··· Trecho do texto ···

A Organização Mundial da Saúde e a Agência Internacional de Energia Atômica estimam que o número total de mortes relacionadas a Chernobyl, incluindo as consequências de longo prazo, pode chegar a dezenas de milhares ao longo de várias décadas.
Antes de Chernobyl, ocorreu um acidente que permaneceu em segredo por duas décadas, devido ao rígido protocolo soviético de ocultar informações que sejam prejudiciais ao regime, ressaltou a plataforma britânica BBC.
O acidente ocorreu na usina de Mayak, perto de Kyshtym, na região russa de Urais, em 1957. Uma nuvem radioativa se espalhou sobre o território russo e dezenas de trabalhadores morreram e pelo menos duas centenas de pessoas faleceram por irradiação aguda, informou.

··· Dados registrados ···

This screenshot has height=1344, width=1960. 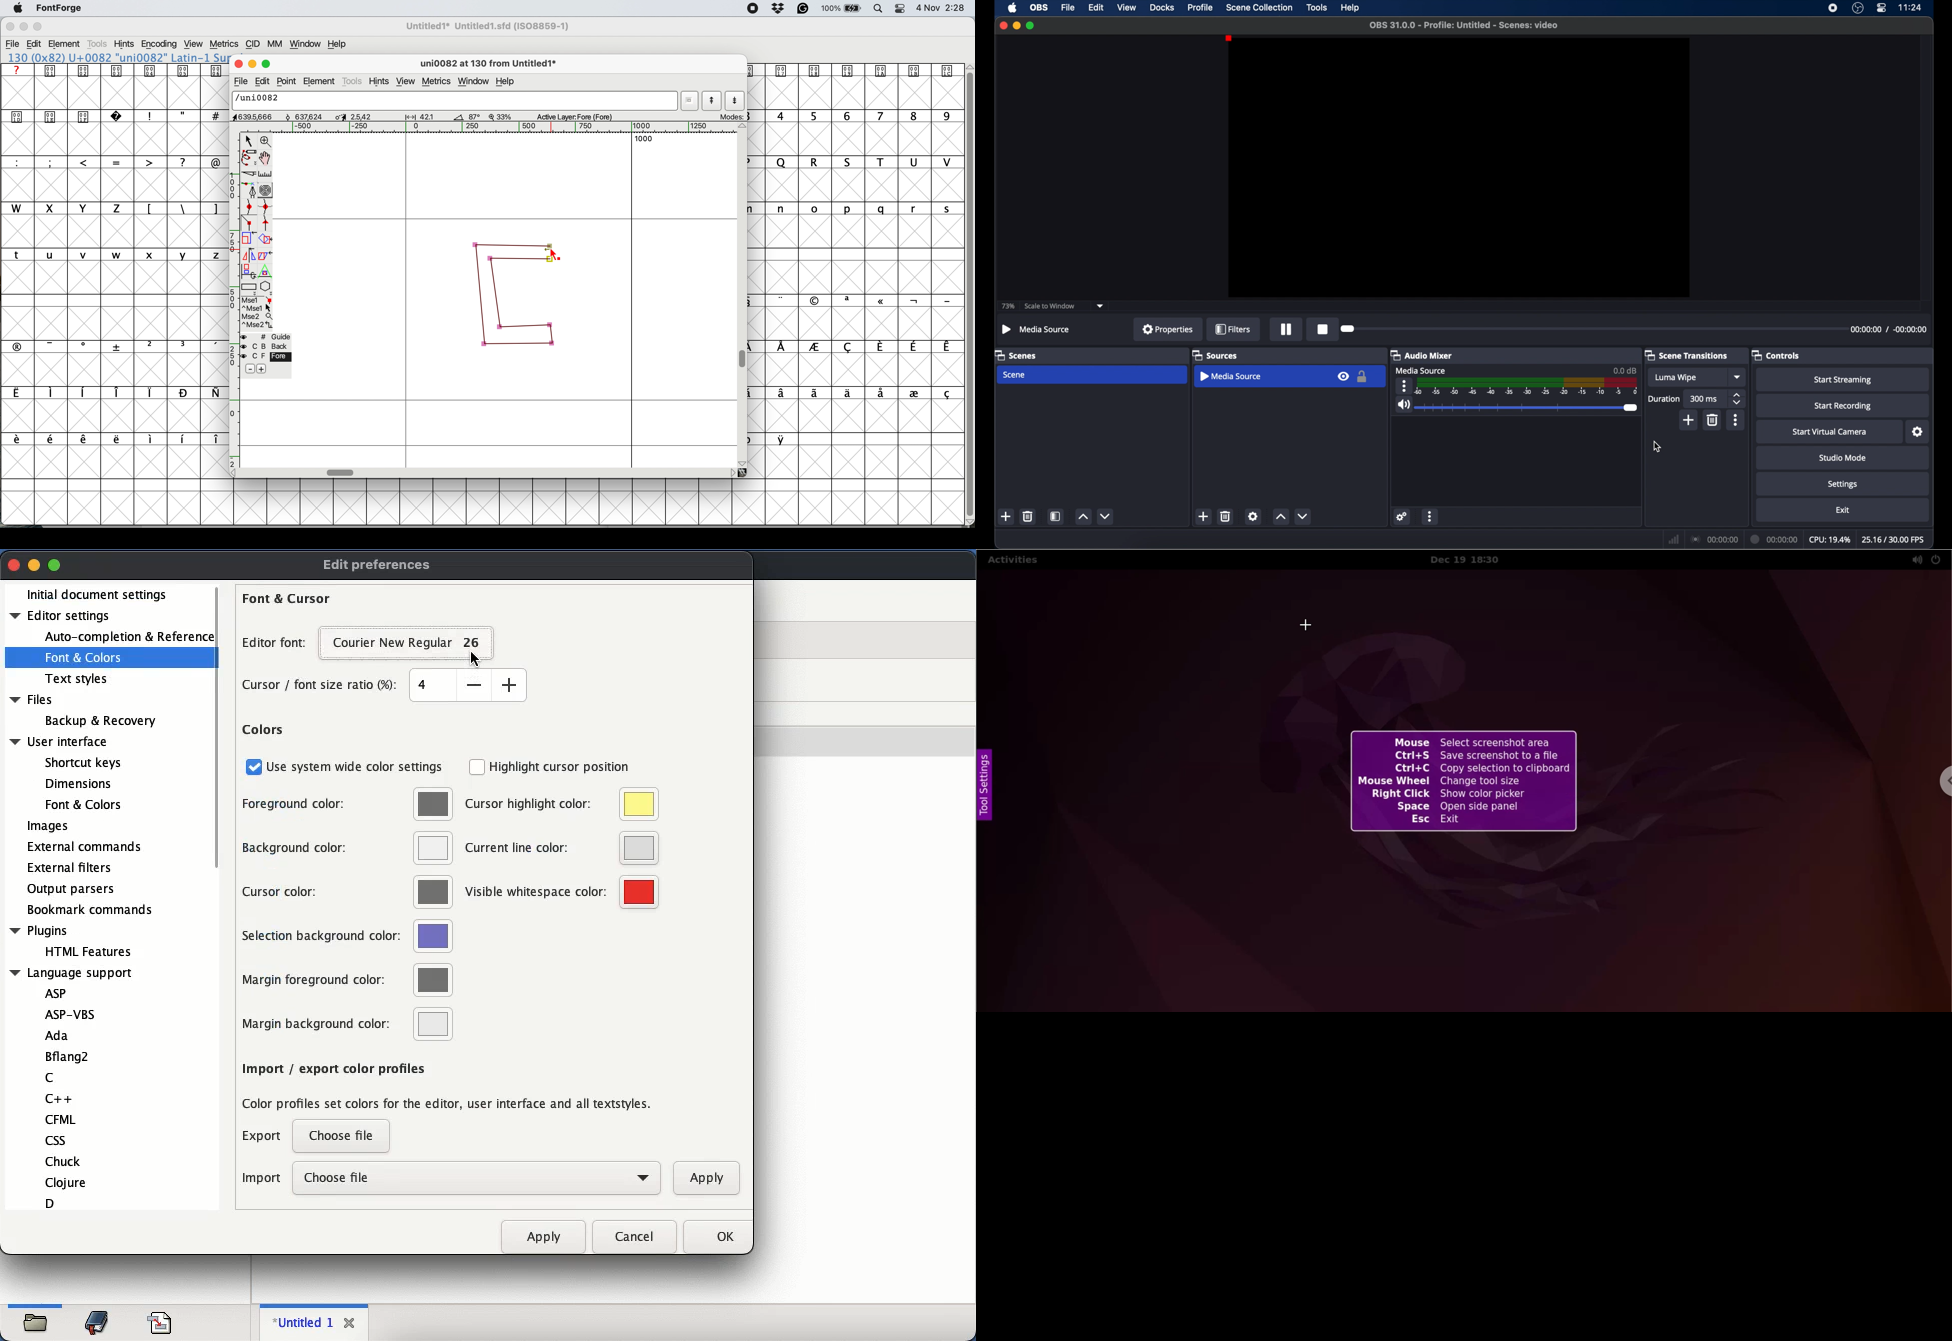 I want to click on minimise, so click(x=23, y=27).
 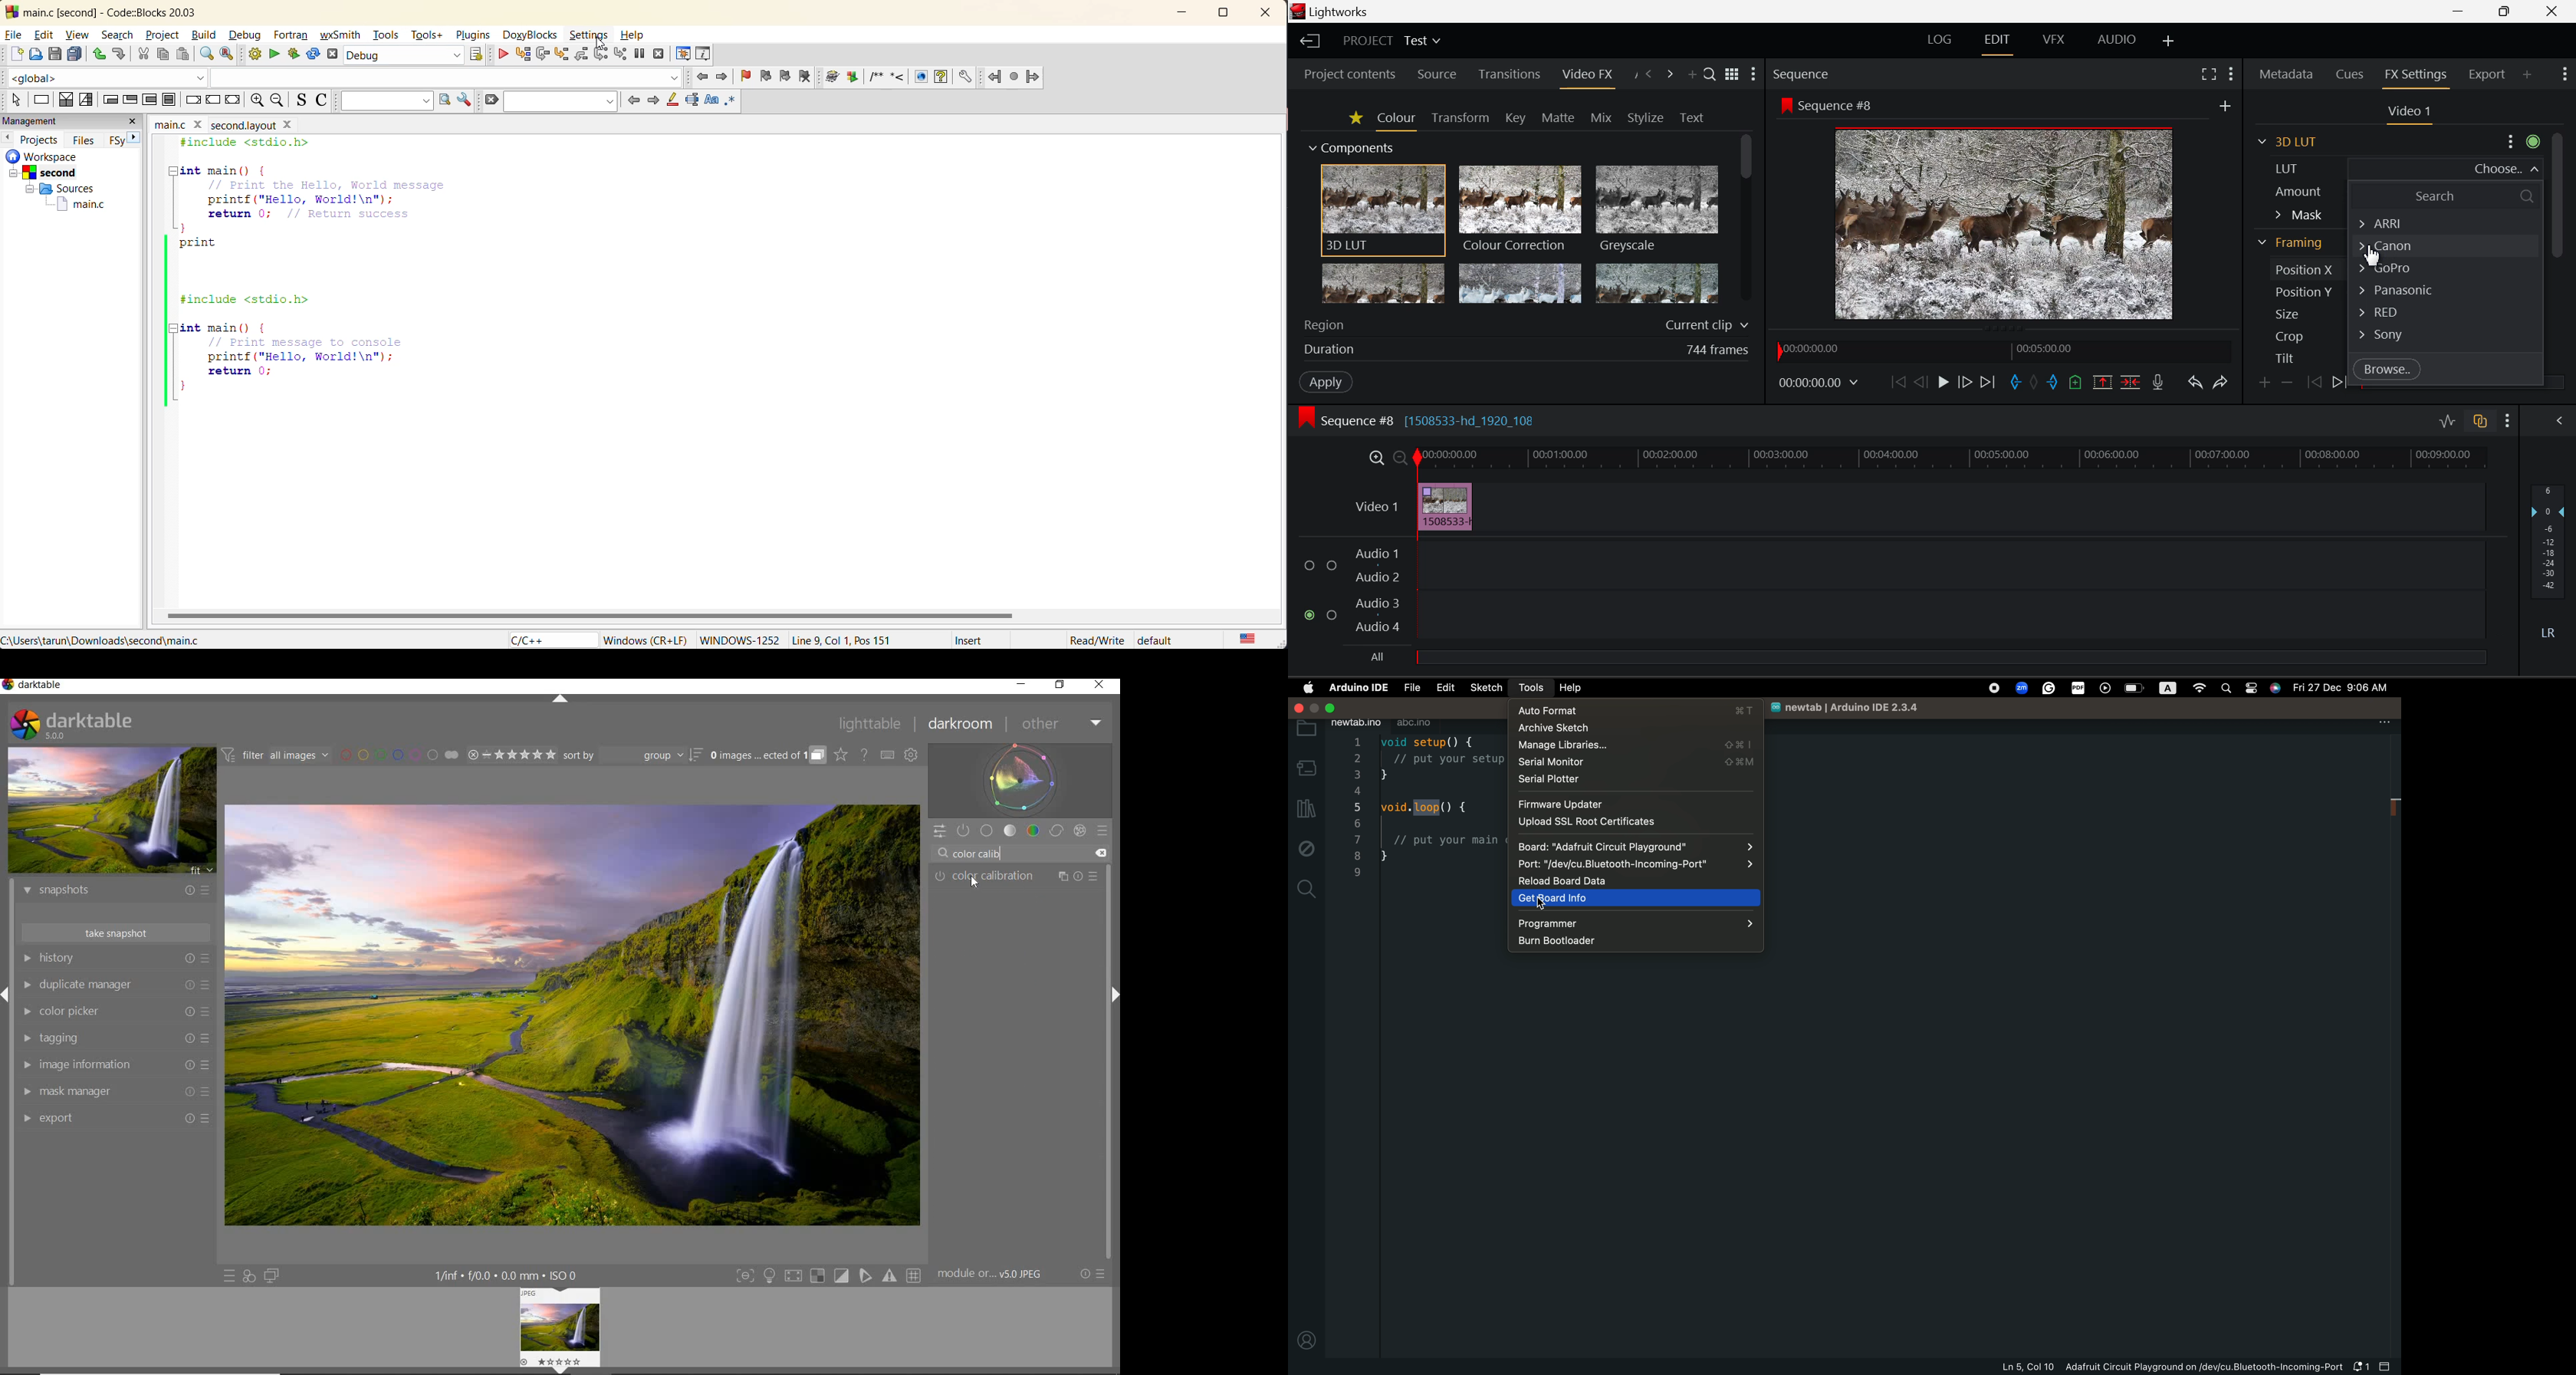 I want to click on effect, so click(x=1079, y=830).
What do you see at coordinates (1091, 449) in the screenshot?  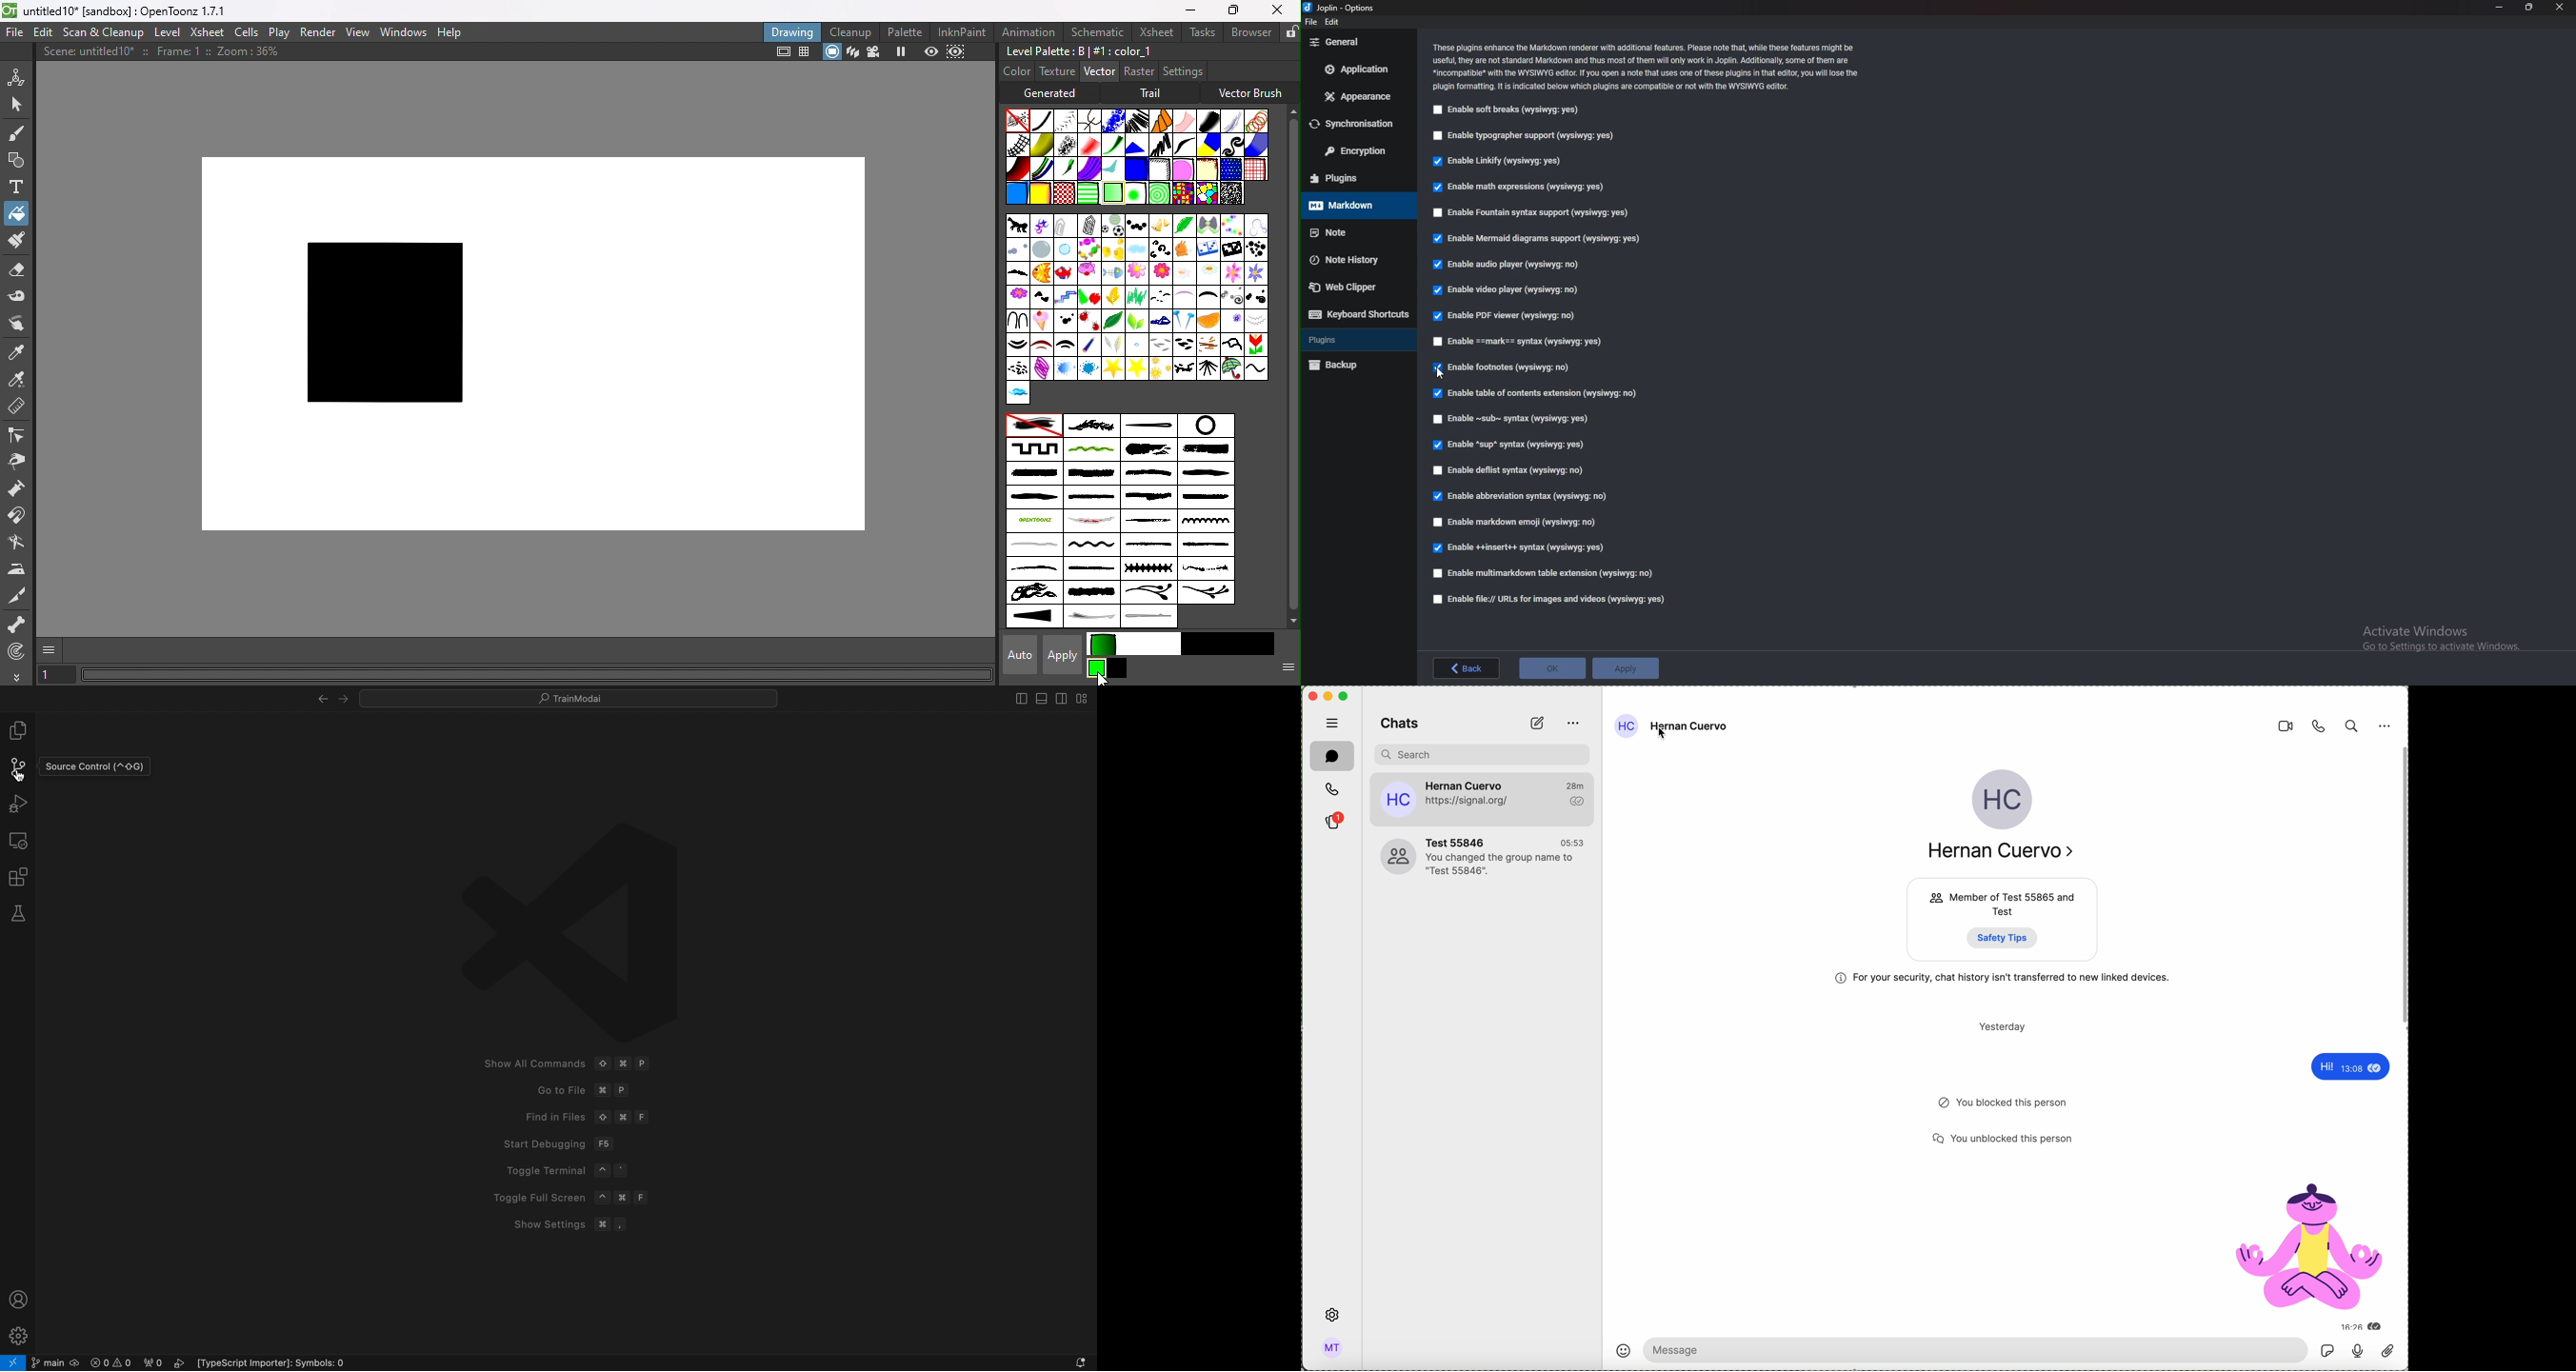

···

● **O que se pede**: Como prossegue o texto sobre os acidentes nucleares soviéticos? Escreva a continuação, começando logo após a última frase dele.

● **Resultado da tarefa**:
“O que a então União Soviética conseguiu fazer ao esconder esse caso do mundo não é mais possível agora, graças à tecnologia de inteligência dos EUA, do Reino Unido e das potências ocidentais”, disse Serrano.
“A Agência de Segurança Nacional [do Departamento de Defesa dos EUA] poderia obter informações da usina da Bolívia se houvesse suspeita de que a Rússia esteja ocultando um acidente nuclear ou um projeto militar”, acrescentou.
Em março de 2023, os serviços de inteligência lituanos divulgaram seu relatório de avaliação da ameaça nacional, no qual afirmam que Rosatom encobriu incidentes, informou a emissora pública lituana LRT. Rosatom tenta manter sua posição no mercado de energia nuclear; no entanto, de acordo com os serviços de inteligência, as tecnologias que fornece são defeituosas”, disse o Departamento de Segurança do Estado da Lituânia, segundo a LRT.
Modelo boliviano
A CIDTN não será a única usina nuclear da América Latina. Alguns países com usinas nucleares são: Argentina, com as usinas Atucha I, Atucha II e Embalse; o Brasil, que tem três reatores nucleares – Angra I, Angra II e Angra III –, em construção; e o México, que entra na lista com Laguna Verde I e II.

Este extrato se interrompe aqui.